Problem statement: In the listing below, the lines starting with the line with "Select the 不缓存 browser cache option" and going on through the line with "You are a computer-use agent. The" are to be reproduced exactly, and only those.

____

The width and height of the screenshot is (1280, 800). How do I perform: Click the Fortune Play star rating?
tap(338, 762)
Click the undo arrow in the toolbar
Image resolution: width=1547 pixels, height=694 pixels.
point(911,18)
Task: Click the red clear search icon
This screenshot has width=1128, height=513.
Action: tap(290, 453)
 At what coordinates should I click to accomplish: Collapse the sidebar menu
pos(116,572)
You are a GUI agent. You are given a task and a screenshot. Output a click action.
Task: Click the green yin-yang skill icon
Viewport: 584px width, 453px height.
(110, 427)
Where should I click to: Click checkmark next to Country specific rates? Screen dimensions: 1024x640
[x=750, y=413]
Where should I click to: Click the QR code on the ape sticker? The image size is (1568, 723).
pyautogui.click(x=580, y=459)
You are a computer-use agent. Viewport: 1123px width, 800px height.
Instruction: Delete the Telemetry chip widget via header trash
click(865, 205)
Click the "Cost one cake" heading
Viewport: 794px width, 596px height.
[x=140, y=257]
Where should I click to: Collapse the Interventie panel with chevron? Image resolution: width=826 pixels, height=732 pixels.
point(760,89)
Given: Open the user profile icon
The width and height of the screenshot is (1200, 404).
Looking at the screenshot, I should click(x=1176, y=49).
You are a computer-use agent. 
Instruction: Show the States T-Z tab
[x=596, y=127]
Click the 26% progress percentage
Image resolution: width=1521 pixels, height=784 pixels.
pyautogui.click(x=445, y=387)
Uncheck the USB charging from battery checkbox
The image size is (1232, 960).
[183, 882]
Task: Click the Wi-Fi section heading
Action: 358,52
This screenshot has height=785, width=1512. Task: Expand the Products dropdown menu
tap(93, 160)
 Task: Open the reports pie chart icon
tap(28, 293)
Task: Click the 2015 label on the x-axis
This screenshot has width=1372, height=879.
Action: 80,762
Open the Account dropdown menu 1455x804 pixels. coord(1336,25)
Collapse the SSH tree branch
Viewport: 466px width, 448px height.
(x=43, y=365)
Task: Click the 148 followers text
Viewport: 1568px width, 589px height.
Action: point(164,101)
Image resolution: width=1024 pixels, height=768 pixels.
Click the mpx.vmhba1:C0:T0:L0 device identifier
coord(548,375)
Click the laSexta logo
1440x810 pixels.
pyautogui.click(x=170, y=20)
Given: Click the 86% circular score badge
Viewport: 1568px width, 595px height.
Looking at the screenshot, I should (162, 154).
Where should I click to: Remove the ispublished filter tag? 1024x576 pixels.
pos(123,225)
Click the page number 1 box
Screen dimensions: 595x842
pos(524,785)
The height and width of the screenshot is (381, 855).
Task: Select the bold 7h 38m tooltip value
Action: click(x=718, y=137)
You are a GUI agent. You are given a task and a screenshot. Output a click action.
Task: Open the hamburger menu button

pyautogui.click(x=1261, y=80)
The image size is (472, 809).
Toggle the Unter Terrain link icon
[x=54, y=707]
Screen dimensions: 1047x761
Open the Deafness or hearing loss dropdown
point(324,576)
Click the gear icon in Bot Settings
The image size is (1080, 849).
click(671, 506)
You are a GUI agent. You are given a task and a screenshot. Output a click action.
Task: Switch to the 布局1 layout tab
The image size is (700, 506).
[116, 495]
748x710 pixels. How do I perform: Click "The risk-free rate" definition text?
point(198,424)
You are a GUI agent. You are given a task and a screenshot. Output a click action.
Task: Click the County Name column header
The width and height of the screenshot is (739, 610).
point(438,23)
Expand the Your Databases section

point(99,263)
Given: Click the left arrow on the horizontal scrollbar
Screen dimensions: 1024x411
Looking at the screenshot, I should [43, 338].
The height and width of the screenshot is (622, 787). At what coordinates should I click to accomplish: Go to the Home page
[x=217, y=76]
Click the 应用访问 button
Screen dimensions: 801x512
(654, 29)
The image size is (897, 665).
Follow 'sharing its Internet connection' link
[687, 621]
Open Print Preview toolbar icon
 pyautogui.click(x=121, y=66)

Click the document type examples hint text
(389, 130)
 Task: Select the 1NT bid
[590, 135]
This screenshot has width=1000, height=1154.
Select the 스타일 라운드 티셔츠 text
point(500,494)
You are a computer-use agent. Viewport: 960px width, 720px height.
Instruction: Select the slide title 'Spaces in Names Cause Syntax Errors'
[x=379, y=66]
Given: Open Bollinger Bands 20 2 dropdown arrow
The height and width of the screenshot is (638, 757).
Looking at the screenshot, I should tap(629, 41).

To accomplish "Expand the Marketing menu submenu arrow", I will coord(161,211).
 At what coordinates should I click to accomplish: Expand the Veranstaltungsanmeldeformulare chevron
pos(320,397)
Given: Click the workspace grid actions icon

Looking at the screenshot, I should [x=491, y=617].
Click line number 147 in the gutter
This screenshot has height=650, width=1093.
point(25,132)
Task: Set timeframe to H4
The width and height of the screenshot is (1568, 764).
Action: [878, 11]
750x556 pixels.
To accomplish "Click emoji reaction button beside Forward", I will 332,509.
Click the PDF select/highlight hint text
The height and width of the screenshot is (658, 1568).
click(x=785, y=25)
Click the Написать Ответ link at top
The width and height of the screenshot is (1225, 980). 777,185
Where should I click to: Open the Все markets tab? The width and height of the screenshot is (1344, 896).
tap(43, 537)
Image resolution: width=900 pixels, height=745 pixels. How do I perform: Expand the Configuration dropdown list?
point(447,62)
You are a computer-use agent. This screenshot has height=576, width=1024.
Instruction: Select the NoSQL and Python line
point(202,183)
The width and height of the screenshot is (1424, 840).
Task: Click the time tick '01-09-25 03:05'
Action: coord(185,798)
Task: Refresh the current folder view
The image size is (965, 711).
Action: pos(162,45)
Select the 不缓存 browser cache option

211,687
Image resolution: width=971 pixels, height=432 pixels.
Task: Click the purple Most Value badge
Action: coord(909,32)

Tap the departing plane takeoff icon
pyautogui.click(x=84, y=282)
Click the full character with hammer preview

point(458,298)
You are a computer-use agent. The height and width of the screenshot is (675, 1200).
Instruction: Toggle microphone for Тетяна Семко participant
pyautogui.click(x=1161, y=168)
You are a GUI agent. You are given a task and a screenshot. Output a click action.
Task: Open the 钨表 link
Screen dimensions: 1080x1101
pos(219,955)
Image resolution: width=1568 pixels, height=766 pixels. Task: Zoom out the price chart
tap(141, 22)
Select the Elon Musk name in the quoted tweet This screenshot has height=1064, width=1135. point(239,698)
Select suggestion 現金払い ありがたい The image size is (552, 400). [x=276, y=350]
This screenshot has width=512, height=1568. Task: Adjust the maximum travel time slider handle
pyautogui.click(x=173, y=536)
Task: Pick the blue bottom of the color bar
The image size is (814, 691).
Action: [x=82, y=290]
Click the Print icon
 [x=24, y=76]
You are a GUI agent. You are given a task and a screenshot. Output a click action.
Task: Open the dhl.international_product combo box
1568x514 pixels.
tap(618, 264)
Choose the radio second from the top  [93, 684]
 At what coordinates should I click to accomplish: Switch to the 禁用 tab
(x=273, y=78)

____

Task output:
Select the 不缓存 browser cache option

211,687
Image resolution: width=971 pixels, height=432 pixels.
Task: Click the purple Most Value badge
Action: coord(909,32)

Tap the departing plane takeoff icon
pyautogui.click(x=84, y=282)
Click the full character with hammer preview

point(458,298)
You are a computer-use agent. The height and width of the screenshot is (675, 1200).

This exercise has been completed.